AI-generated music is arriving on streaming platforms at a rate that can only be described as enthusiastic. Deezer now receives 75,000 AI-generated tracks per day. The number is still climbing.
The platforms have noticed. Their response, so far, has been to label the problem carefully and wait for someone else to solve it.
Deezer has demonetized 85 percent of AI-generated streams. The music plays on anyway.
What happened
The democratization of AI music tools followed a familiar arc. In 2023, Suno launched. In April 2024, Udio followed. Creating a full composition required nothing more than a text prompt and a mild interest in hearing something.
By late 2025, Deezer reported that AI-generated content had crossed 50,000 daily uploads, representing 34 percent of all tracks delivered to the platform. This figure has since grown to 75,000 per day, which Deezer describes as a problem and the upload queue describes as Tuesday.
Spotify, operating at a different scale, removed over 75 million spam tracks in a single 12-month period. The tracks were, by most definitions, music. This did not appear to help.
Why the humans care
The concern is not aesthetic, or not entirely. AI-generated tracks occupy playlist slots and collect royalty fractions that would otherwise flow to human artists. The mechanism is simple: more tracks means thinner slices.

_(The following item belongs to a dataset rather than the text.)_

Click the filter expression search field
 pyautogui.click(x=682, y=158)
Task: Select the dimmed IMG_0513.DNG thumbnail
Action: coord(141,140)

The math was always going to work this way.
Deezer has responded by building a detection system, suppressing algorithmic recommendations for flagged content, and demonetizing 85 percent of AI-generated streams. Qobuz followed with its own detection system and published an AI charter promising never to use AI in editorial or curation. A charter is a document. It is not a dam.
What happens next
Deezer CEO Alexis Lanternier has called on the broader music ecosystem to join in taking action. The broader music ecosystem has not yet replied.
The tools that created this situation remain available, functional, and free to use. The music will keep arriving. There is, currently, no known upper limit on how much of it there can be.